A different issue is the order of attribute values: if the data is read from a file in a format where the values are not declared in advance, they are sorted “in order of appearance”. Sometimes we would prefer to have them sorted alphabetically.

../../../_images/PurgeDomain.png

Such purification is done by widget Purge Domain. Ordinary attributes and class attributes are treated separately. For each, we can decide if we want the values sorted or not. Next, we may allow the widget to remove attributes with less than two values, or remove the class attribute if there are less than two classes. Finally, we can instruct the widget to check which values of attributes actually appear in the data and remove the unused values. The widget cannot remove values if it is not allowed to remove the attributes; since (potentially) having attributes without values makes no sense.

If Send automatically is checked, the widget will send data at each change of widget settings. Otherwise, sending the data needs to be explicitly initiated by clicking the Send data button.

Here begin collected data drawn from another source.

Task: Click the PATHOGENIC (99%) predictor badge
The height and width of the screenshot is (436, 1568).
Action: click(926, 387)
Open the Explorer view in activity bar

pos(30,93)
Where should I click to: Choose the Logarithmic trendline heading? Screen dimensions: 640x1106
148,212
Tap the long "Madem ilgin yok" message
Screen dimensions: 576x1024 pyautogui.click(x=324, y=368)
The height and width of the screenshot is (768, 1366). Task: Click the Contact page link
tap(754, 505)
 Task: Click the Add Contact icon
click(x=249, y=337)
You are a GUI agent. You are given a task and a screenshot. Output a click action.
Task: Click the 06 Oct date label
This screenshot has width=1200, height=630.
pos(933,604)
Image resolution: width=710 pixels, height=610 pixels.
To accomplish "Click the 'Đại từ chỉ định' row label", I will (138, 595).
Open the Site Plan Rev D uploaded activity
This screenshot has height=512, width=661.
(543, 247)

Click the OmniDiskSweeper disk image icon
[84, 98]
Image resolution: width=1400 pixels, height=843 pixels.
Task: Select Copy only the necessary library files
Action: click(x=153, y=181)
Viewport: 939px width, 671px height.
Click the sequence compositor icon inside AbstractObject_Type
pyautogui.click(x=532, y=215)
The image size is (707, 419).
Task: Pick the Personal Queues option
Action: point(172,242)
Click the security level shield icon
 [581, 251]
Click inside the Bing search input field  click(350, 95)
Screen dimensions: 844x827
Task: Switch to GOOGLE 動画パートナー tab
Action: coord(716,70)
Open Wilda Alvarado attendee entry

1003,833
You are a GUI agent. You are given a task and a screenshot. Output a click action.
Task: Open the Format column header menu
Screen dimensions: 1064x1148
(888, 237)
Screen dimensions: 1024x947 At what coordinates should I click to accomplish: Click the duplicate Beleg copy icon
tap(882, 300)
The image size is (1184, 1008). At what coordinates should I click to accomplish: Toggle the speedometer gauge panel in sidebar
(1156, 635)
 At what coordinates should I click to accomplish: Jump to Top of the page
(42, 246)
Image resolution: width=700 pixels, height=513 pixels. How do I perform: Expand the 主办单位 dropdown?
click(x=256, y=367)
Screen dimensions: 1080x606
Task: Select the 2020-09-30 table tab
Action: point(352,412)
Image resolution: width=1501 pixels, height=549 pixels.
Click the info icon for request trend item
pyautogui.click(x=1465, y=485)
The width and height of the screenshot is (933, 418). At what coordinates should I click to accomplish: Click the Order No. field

The new, reduced attributes get a prefix “R”, which distinguishes them from the original ones. The values of new attributes can be computed from the old ones, but not the opposite. This means that if you construct a classifier from the new attributes, you can use it to classify the examples described by the original attributes. But not the opposite: constructing the classifier from old attributes and using it on examples described by the reduced ones won’t work. Fortunately, the latter is seldom the case. In a typical setup, one would explore the data, visualize it, filter it, purify it... and then test the final model on the original data.

Examples

Purge Domain would typically appear after data filtering, for instance when selecting a subset of visualized examples.

Schema with Purge Domain

In the above schema we play with the Zoo data set: we visualize it and select a portion of the data which contains only four out of the seven original classes. To get rid of the empty classes, we put the data through Purge Domain before going on in, say, Attribute Statistics widget. The latter shows only the four classes which actually appear. To see the effect of data purification, uncheck Remove unused class values and observe the effect this has on Attribute Statistics.